* _Exercise aim_: Reproduce verbatim the portion of the commentary on OMP role design that runs from "Giving feedback on" up to and including "system for OMP.".

━━ Source passage

Revision as of 22:47, 1 September 2010

Florian's opinion about the role GUI/code design currently proposed for OMP

Commenting about "Flexible Roles" etc.

Giving feedback on http://pkp.sfu.ca/bugzilla/show_bug.cgi?id=4987 I had a long discussion with Tyler about the proposed authorization system for OMP.

Here my understanding of the current approach:

The basic permission building block is the handler operation. Basic access "roles" are then "hard coded" into the operations ("validation"). The number of roles will be considerably increased but the basic concept remains. Every operation is being assigned to one fixed role. This means that most of the time pre-defined roles are intersection-free: An operation that is part of one role will not be part of another role at the same time.

The "flexible role" approach enables users to assigns synonyms to these "hard coded" roles.

The full system would look something like this:

  1. Users are assigned to role synonyms ("flexible roles") or pre-defined base roles.
  2. "Flexible role" synonyms will be resolved to the pre-defined "base roles" if necessary.
  3. "Validation" (Authorization) is being executed on handler operations level by checking whether the required pre-defined role for a given operation is part of the user's assigned roles.

The difficulties I have with this approach are:

  • The terminology chosen for the approach is not very accessible for somebody not part of the PKP team. What PKP calls "validation" is usually called "authorization". (The term "validation" is usually used in the context of checking form values.) What PKP calls "roles" in the current approach would probably be termed "access object group" by other frameworks or projects. Of course words are just labels. But it certainly helps to keep the code basis auto-documenting and accessible if we use a terminology that is not specific to our project (where possible).

━━━━
━━ Records provided

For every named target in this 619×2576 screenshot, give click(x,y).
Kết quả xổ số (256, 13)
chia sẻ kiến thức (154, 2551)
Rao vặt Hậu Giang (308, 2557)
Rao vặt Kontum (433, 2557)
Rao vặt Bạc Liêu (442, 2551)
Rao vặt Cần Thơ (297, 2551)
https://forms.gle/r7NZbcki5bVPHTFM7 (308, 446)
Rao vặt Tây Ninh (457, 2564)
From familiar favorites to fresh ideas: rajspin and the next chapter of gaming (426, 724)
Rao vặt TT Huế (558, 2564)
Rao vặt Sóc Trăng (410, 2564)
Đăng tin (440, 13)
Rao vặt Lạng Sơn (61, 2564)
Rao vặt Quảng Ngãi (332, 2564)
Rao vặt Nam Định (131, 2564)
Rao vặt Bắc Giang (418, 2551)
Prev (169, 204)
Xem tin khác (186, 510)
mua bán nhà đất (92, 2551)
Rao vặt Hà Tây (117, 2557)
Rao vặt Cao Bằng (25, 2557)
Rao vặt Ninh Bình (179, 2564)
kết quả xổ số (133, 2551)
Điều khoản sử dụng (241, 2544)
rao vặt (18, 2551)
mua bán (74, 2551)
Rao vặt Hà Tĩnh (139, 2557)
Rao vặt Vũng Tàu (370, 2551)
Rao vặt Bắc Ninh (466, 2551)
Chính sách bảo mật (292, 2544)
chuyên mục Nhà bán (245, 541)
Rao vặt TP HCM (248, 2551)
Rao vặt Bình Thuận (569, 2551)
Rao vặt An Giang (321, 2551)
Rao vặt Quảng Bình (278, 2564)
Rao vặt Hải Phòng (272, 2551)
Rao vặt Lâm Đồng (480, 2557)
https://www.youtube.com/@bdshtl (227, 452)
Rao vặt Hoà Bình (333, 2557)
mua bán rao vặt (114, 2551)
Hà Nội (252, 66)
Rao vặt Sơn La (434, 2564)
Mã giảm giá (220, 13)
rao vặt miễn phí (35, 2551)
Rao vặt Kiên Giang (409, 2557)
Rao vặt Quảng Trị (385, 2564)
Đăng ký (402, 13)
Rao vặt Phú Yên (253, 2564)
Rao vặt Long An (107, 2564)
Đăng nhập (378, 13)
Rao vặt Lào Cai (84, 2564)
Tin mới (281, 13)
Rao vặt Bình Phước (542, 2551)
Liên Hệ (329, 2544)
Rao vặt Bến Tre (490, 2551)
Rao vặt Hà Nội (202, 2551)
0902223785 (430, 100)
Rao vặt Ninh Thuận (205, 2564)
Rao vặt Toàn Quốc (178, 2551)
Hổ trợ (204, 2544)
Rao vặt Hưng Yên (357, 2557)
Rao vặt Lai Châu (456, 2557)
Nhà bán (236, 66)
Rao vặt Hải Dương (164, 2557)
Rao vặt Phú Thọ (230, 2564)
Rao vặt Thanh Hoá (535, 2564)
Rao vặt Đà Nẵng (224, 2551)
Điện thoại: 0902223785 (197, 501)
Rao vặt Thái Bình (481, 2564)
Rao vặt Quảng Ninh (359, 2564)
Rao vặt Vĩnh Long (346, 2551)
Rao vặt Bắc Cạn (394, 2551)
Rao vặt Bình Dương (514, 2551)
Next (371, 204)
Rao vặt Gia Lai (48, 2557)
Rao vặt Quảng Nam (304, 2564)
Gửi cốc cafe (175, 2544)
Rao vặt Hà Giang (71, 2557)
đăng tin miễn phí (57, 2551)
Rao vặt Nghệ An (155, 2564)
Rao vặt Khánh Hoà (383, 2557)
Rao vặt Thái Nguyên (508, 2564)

━━━━
━━ Records provided

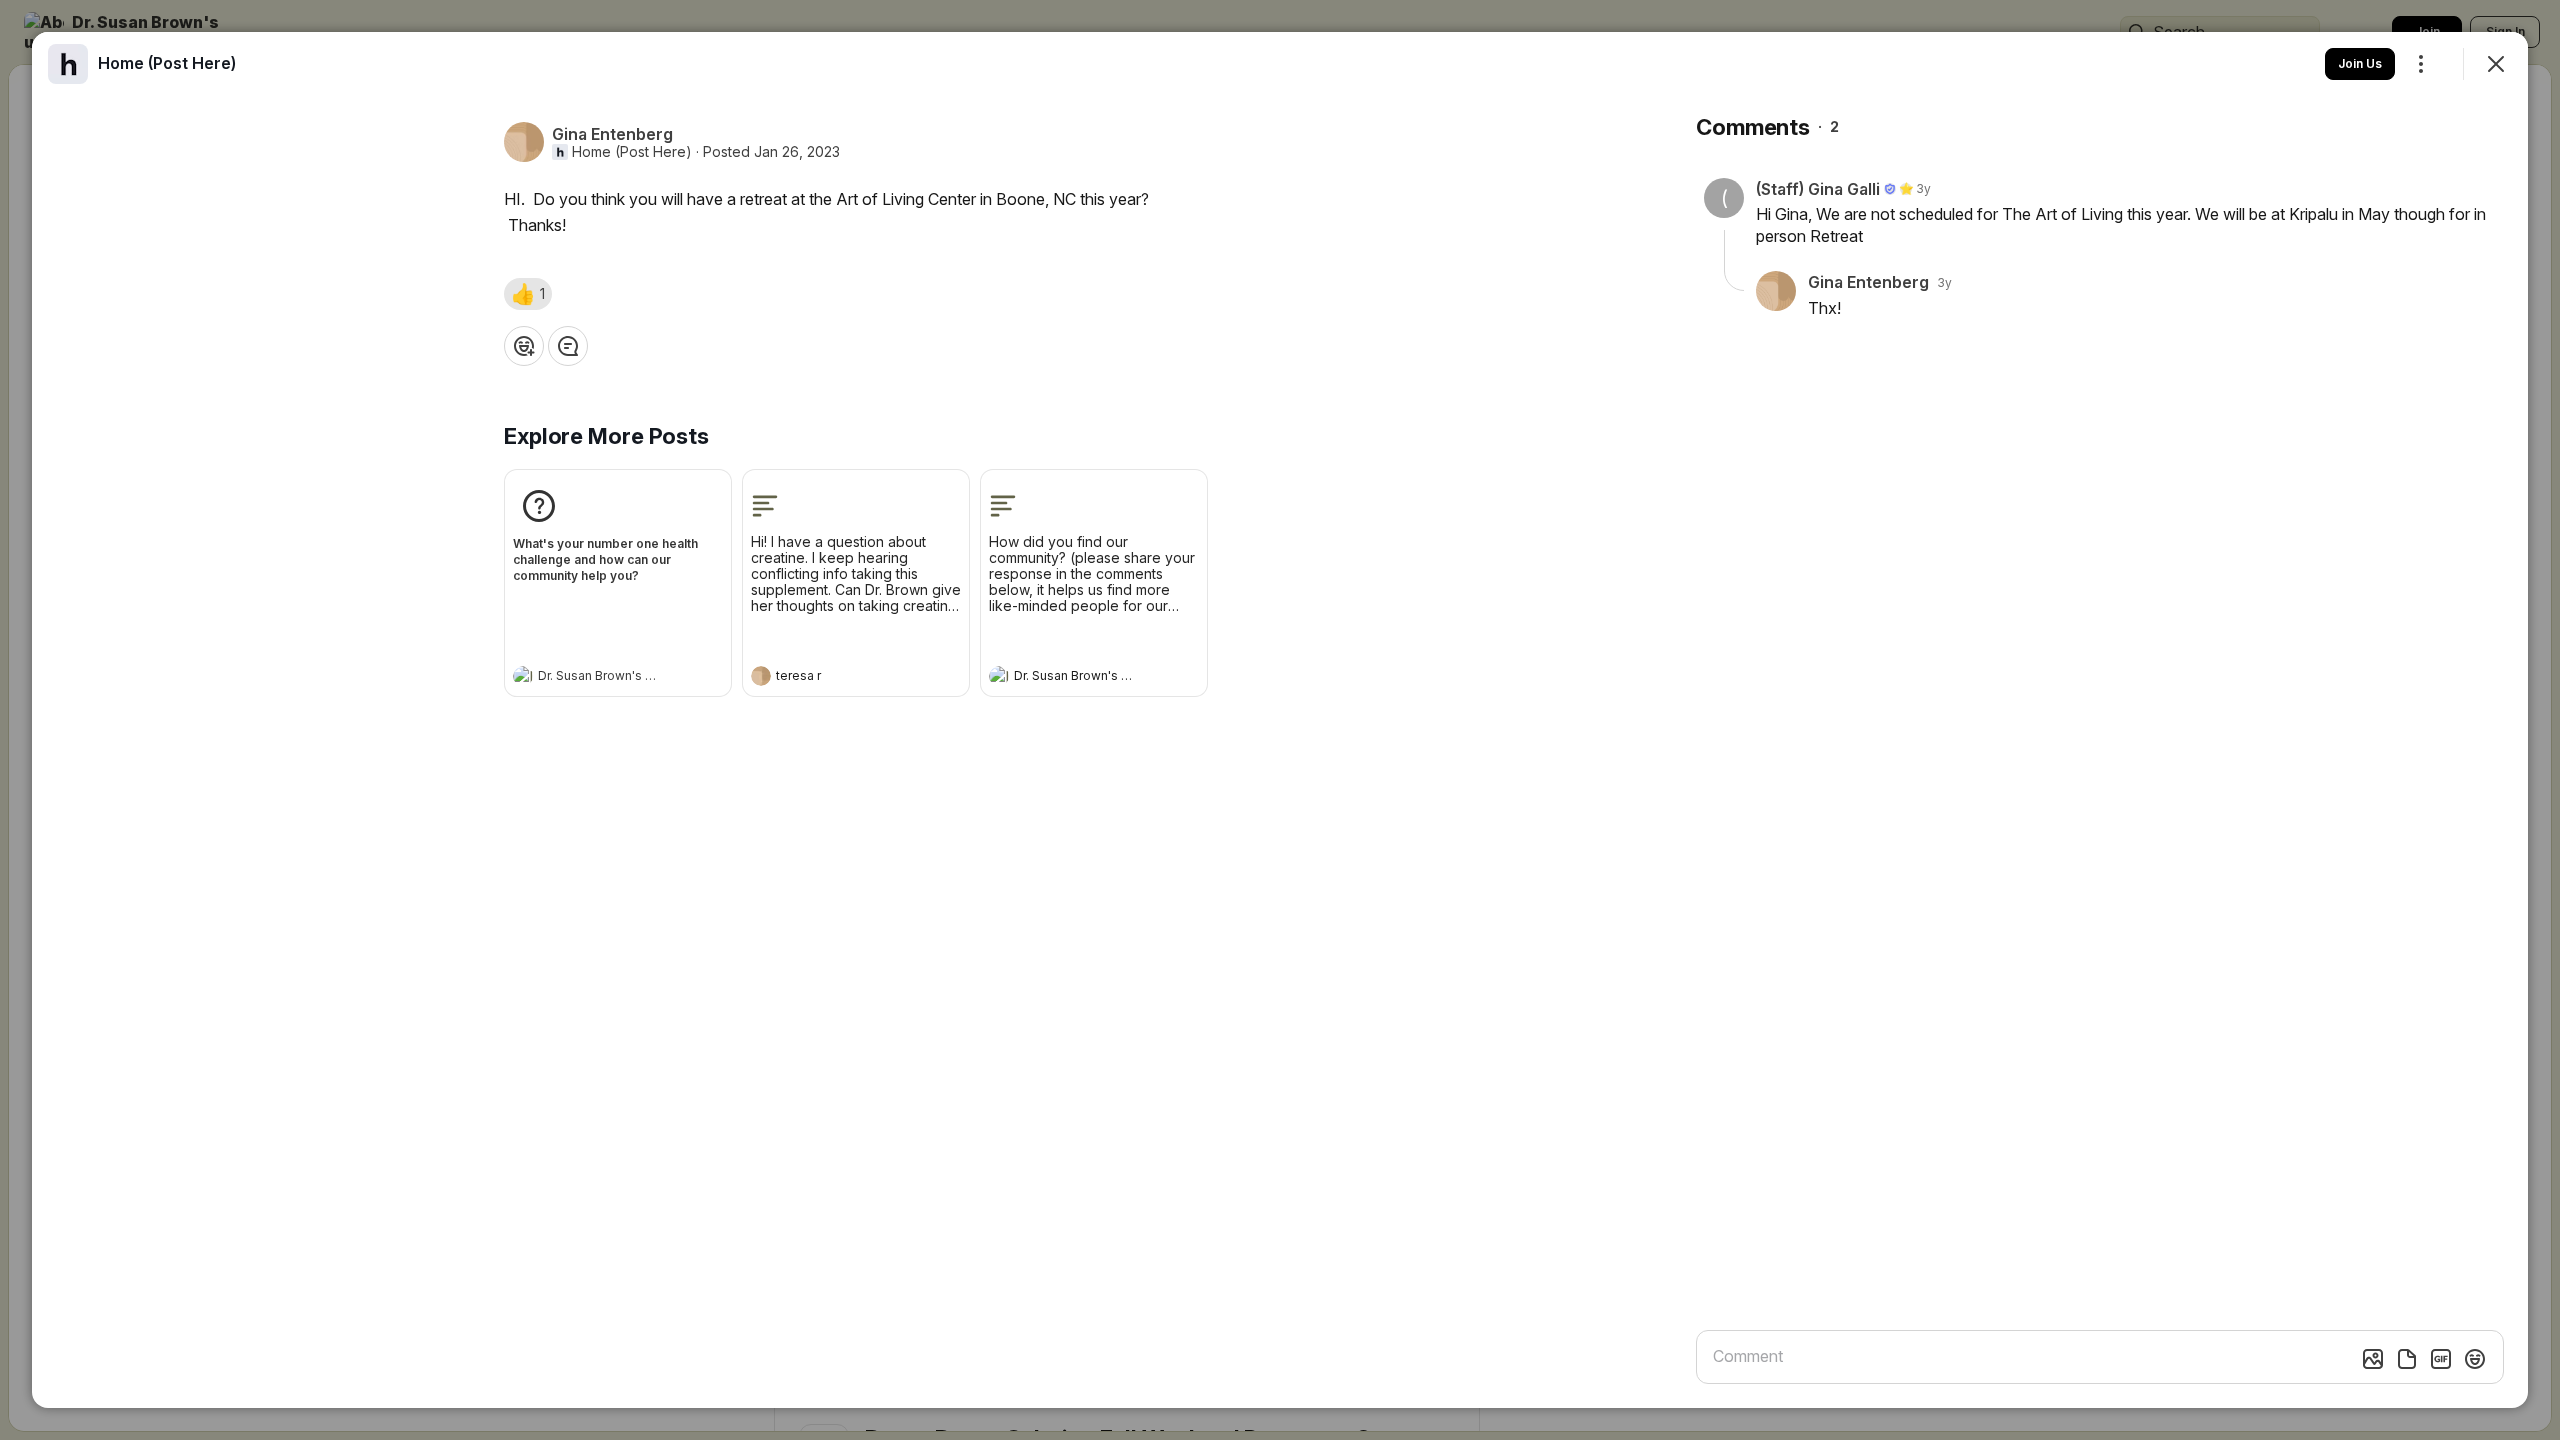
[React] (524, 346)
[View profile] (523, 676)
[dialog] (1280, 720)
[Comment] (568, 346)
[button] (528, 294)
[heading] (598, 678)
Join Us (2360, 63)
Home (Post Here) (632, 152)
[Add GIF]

━━━━

* _Answer to the task_:
Giving feedback on http://pkp.sfu.ca/bugzilla/show_bug.cgi?id=4987 I had a long discussion with Tyler about the proposed authorization system for OMP.